Javed Ilyas

Personal information
- Full name: Javed Ilyas
- Born: 25 August 1955 (age 71) Multan, Punjab, Pakistan
- Batting: Right-handed
- Bowling: Right-arm off break
- Role: All-rounder
- Relations: Inzamam-ul-Haq (nephew)

Domestic team information
- 1971/72–1985/86: Multan
- 1975/76–1976/77: Punjab

Career statistics
| Competition | First-class | List A |
| Matches | 28 | 2 |
| Runs scored | 1,232 | 10 |
| Batting average | 26.21 | 5.00 |
| 100s/50s | 1/6 | 0/0 |
| Top score | 102* | 7 |
| Balls bowled | 2,264 | 24 |
| Wickets | 23 | 0 |
| Bowling average | 50.73 | – |
| 5 wickets in innings | 0 | 0 |
| 10 wickets in match | 0 | 0 |
| Best bowling | 4/95 | – |
| Catches/stumpings | 29/– | 0/– |
- Source: Cricinfo, 1 May 2026

= Javed Ilyas =

Pakistani cricketer (born 1955)

Javed Ilyas (born 25 August 1955) is a Pakistani former cricketer. Ilyas was a right-handed batsman who bowled right-arm off break. He was born in Multan, Punjab, and played domestic cricket in Pakistan for Multan and Punjab.

Born into a landowning family in Multan, Ilyas was educated at Cantonment Board High School, Government College, Sahiwal, and Government College, Bosan Road, Multan. He made his first-class debut for Multan in the 1971–72 Patron's Trophy, and later represented Pakistan Under-19s against the touring Sri Lankan youth side and on a youth tour of England in 1974. By the 1975–76 season, he had been appointed captain of Multan.

Ilyas's most notable first-class innings came in the 1977–78 Patron's Trophy, when he scored his only century, an unbeaten 102 against Income Tax Department at the Multan Cricket Club Ground. In that innings, he shared an opening partnership of 238 with Aftab Butt, who made 151. Earlier in his career, he had scored 72 against the same opposition while captaining Multan, and in the 1974–75 Patron's Trophy he made 69 against Bahawalpur.
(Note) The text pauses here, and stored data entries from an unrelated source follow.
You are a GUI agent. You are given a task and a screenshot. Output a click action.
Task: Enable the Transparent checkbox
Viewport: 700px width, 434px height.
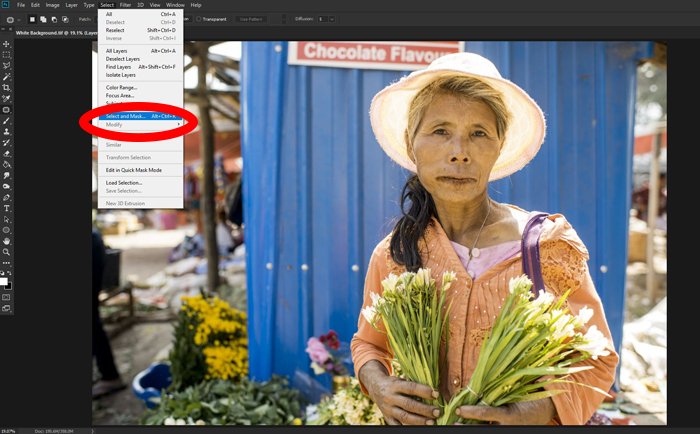[201, 19]
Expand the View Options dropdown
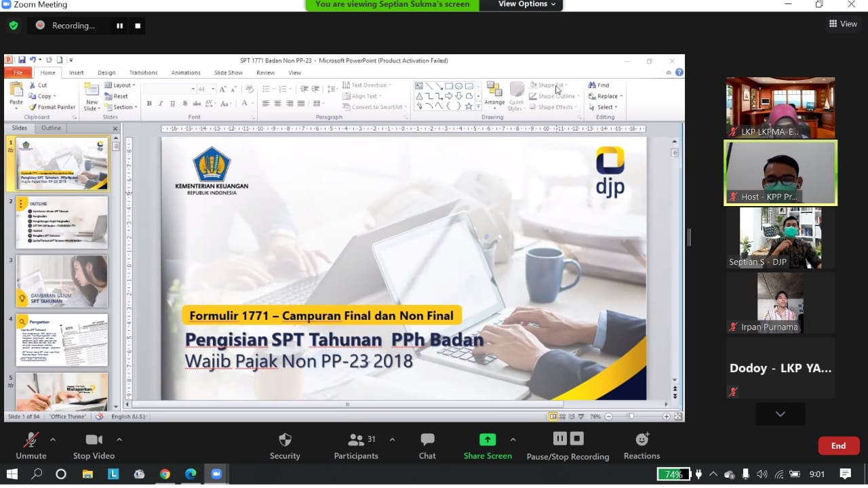Image resolution: width=868 pixels, height=488 pixels. [527, 5]
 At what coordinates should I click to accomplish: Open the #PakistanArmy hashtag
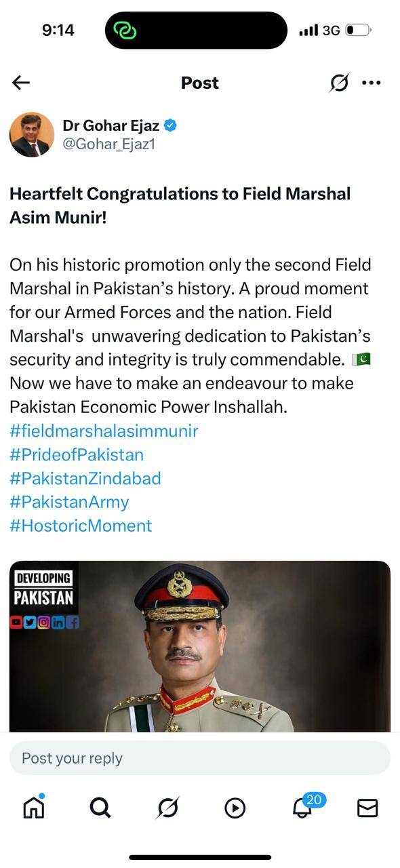click(x=69, y=502)
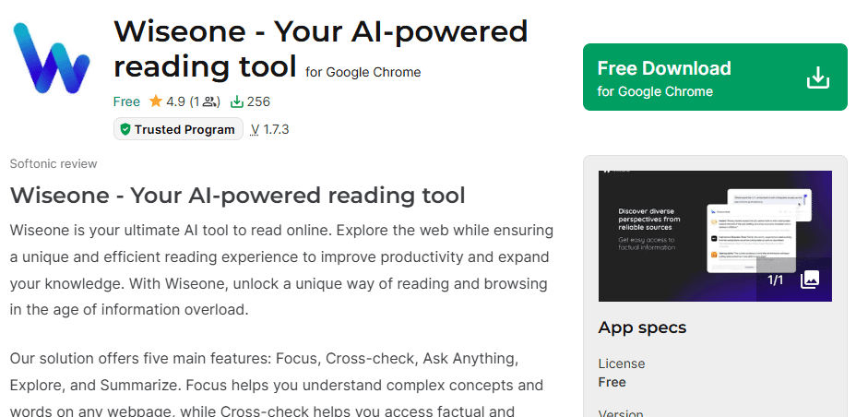Click the 4.9 rating score
This screenshot has height=417, width=868.
(x=175, y=101)
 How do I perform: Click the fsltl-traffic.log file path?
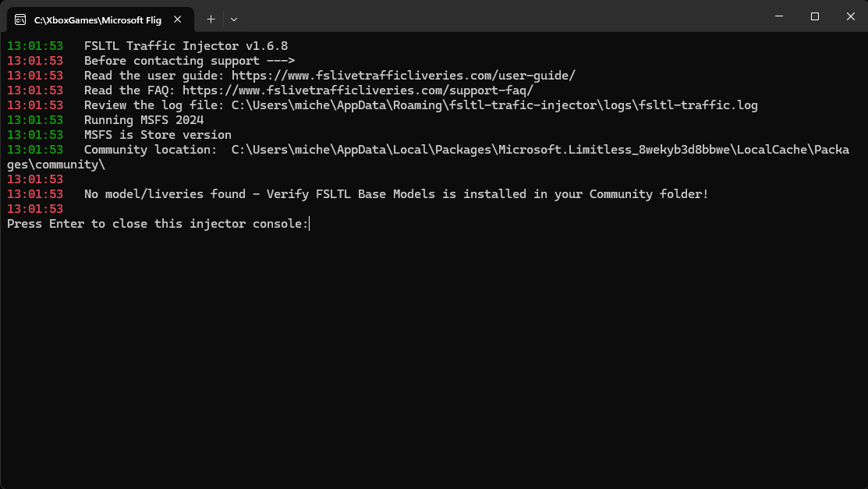pos(494,105)
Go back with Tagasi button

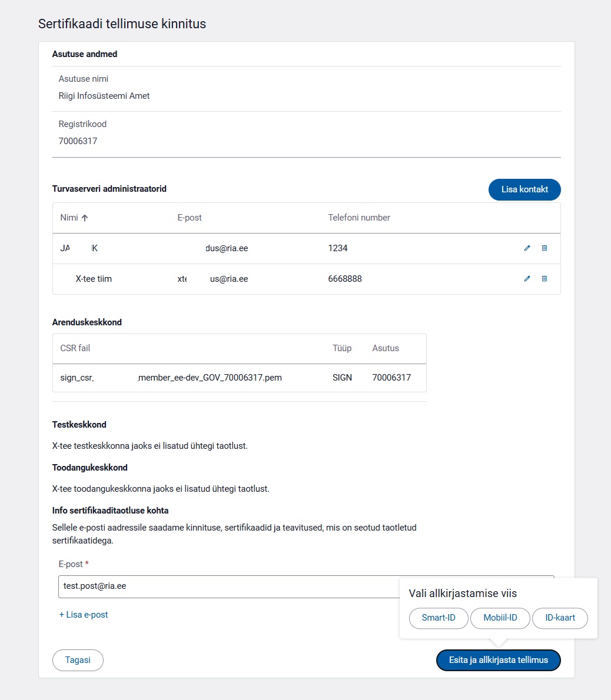click(x=78, y=660)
His best all-round first-class performance came against Karachi Greens in the 1983–84 Patron's Trophy at Zafar Ali Stadium, Sahiwal. Ilyas took career-best figures of 4 for 95 in the first innings and then top-scored with 92 in Multan's reply. Overall, he played in 28 first-class matches, scoring 1,232 runs at a batting average of 26.21, with one century and six half-centuries, while taking 23 wickets at a bowling average of 50.73. He also played two List A matches for Punjab.

After his playing career, Ilyas remained an influential figure in Multan cricket and helped nurture younger players in the region, including his nephew Inzamam-ul-Haq.